### Exercise prompt
Set down the data below without change, skipping the pictures it holds.

### Provided data
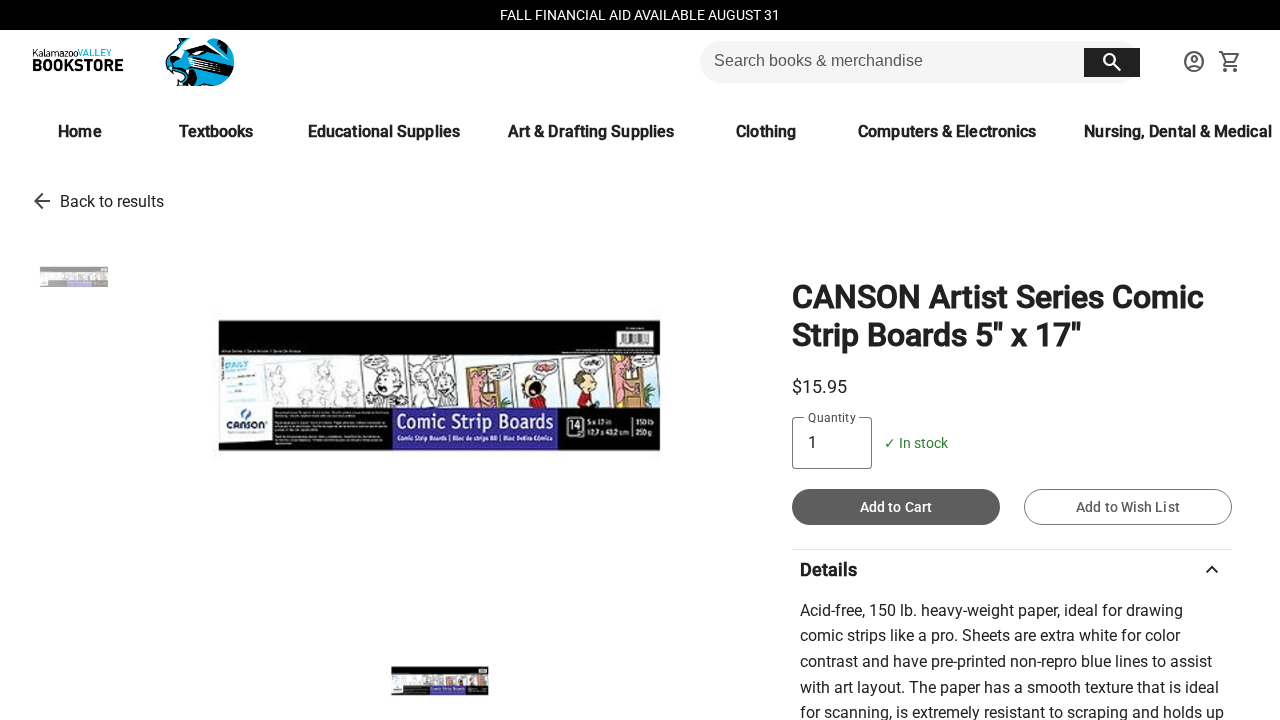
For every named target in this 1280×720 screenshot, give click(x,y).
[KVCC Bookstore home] (129, 62)
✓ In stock (916, 443)
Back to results (112, 201)
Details (1012, 570)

### Answer space
For every named target in this 1280×720 screenshot, give click(x,y).
[KVCC Bookstore home] (129, 62)
✓ In stock (916, 443)
Back to results (112, 201)
Details (1012, 570)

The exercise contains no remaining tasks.